[Data entries]
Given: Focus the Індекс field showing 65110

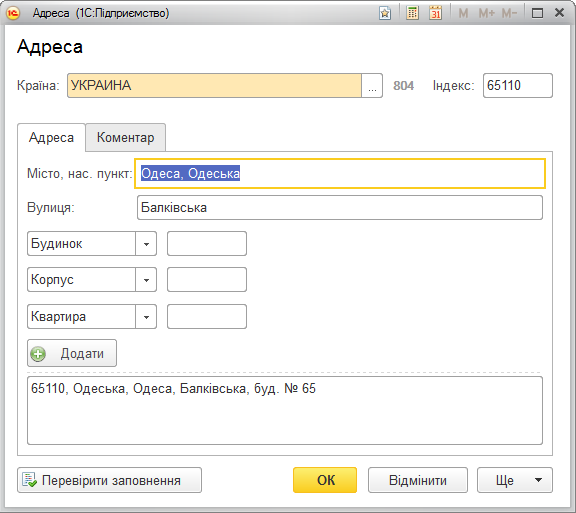Looking at the screenshot, I should point(518,86).
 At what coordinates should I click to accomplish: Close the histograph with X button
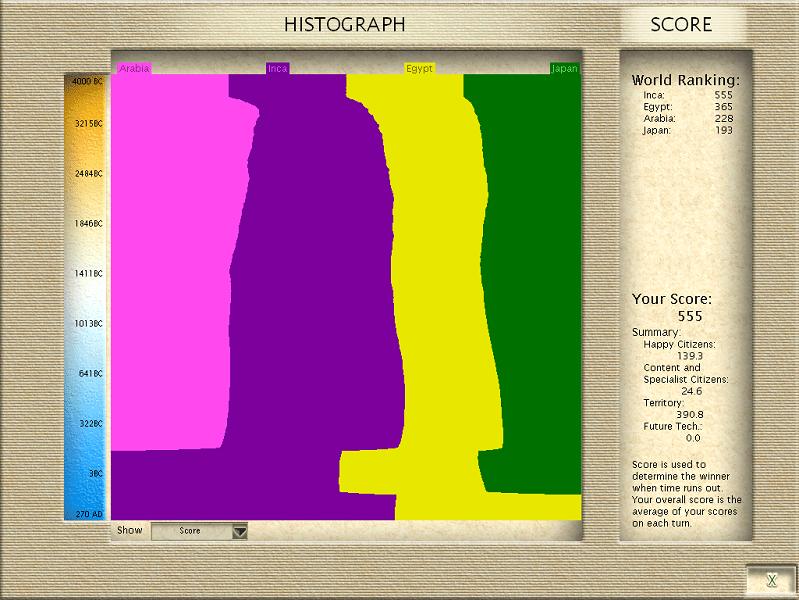[x=771, y=580]
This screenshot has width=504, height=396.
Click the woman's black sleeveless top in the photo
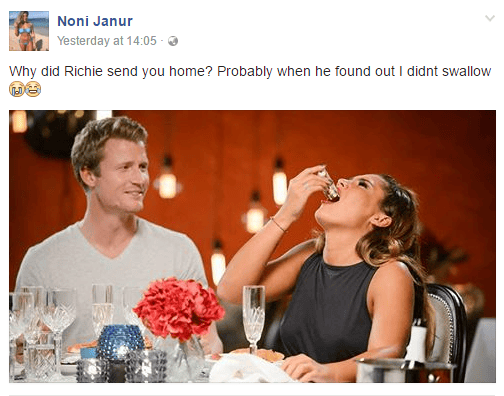pyautogui.click(x=328, y=308)
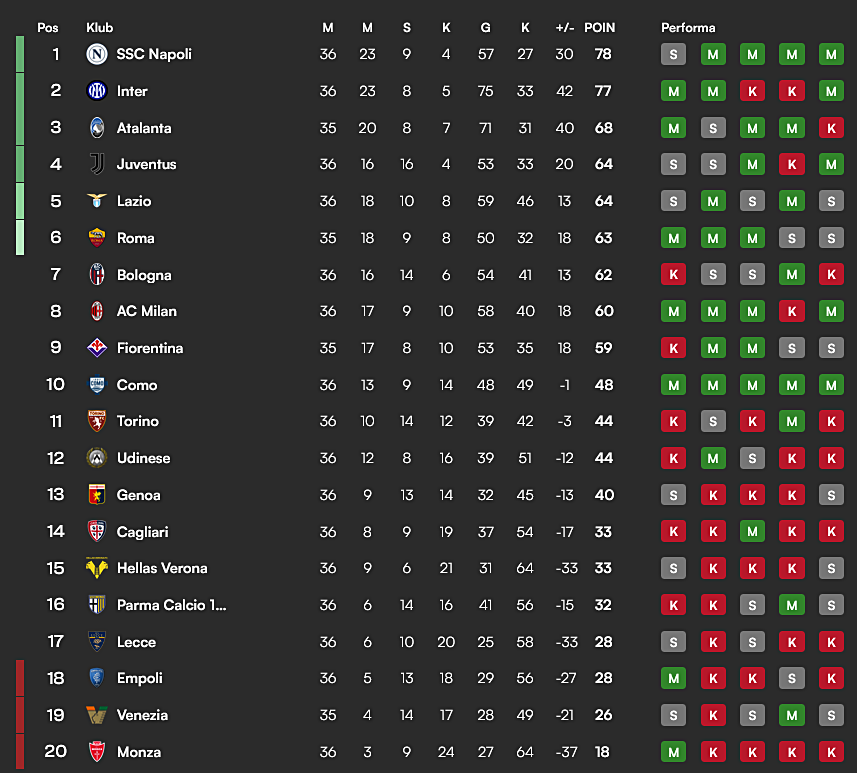Click Atalanta's red K form badge

[x=831, y=128]
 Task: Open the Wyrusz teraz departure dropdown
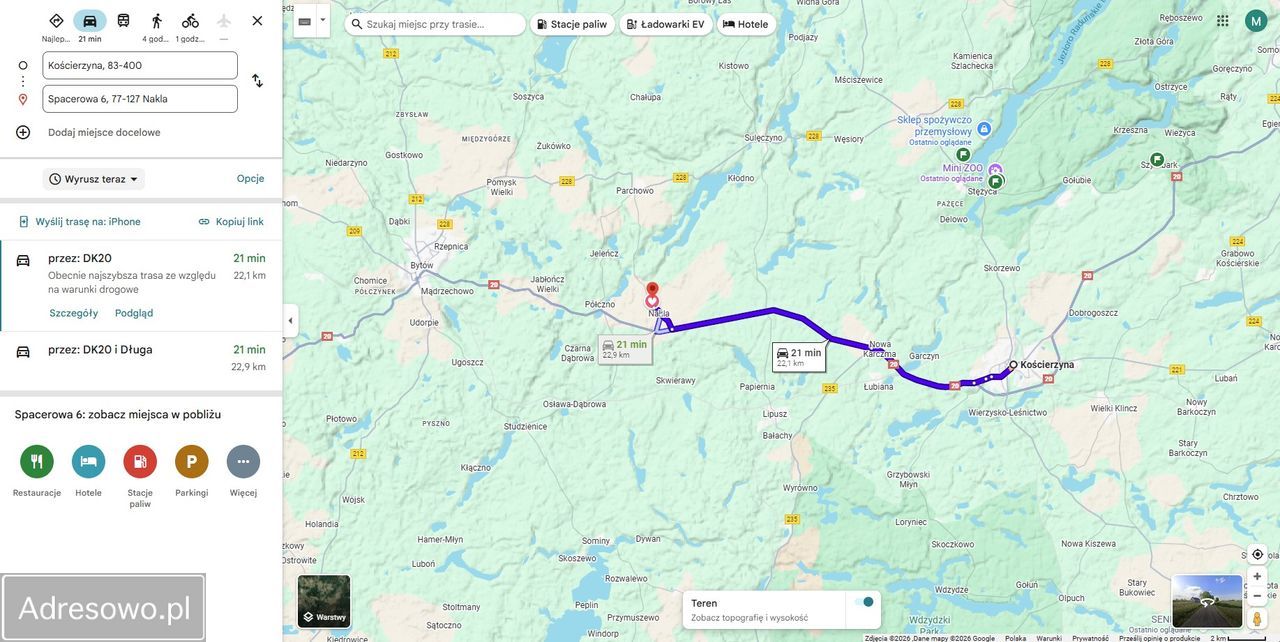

• **Aim of the exercise**: Set down every record exactly, without the pictures.

• **Result**:
Given: Focus the Індекс field showing 65110

Looking at the screenshot, I should point(518,86).
 At what coordinates should I click to accomplish: Close the histograph with X button
[x=771, y=580]
This screenshot has width=504, height=396.
Click the woman's black sleeveless top in the photo
pyautogui.click(x=328, y=308)
Click Atalanta's red K form badge

[x=831, y=128]
 Task: Open the Wyrusz teraz departure dropdown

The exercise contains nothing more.